Alcohol use disorder (AUD) is considered a major public health problem in Western societies [1]. In 2015, the number of people suffering from an alcohol use disorder was estimated at 63.5 million, namely 843 per 100,000 people, which represents 8.6% of men and 1.7% of women[2, 3]. The global burden of disease and injury attributable to alcohol is considerable: in 2016, about 3 million deaths (approximately 1/20) worldwide were caused by alcohol [4]. In the EU in 2015, alcohol was responsible for 108 deaths per 100,000 people [2]. Because alcohol is implicated in more than 60 diseases (i.e. vascular, endocrine, and neurological diseases, cancer, etc.), and many non-fatal injuries early in life, the disability-adjusted life years (DALYs) are even higher: in 2016, 5.1% of all DALYs, i.e. 132.6 million DALYs, were caused by alcohol (men: 106.5 million ; women: 26.1 million) [2, 4].

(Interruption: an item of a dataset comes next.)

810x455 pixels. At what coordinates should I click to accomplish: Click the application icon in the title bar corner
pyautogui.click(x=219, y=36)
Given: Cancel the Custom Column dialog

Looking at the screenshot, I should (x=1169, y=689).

At the same time, alcohol use disorders remain seriously undertreated. There is a large treatment gap, given that only around 20% of people in Europe and the US with a diagnosed AUD actually receive any treatment [5–8]. One of the main reasons is that these patients are not ready to stop drinking, and thus are not attracted to the abstinence goals anticipated by the current psychosocial and pharmacological treatments [9]. New treatment strategies that aim to reduce alcohol consumption could make it much easier for patients to ask for help. Thus, new treatments supporting this strategy are required to improve the care of patients suffering from AUD.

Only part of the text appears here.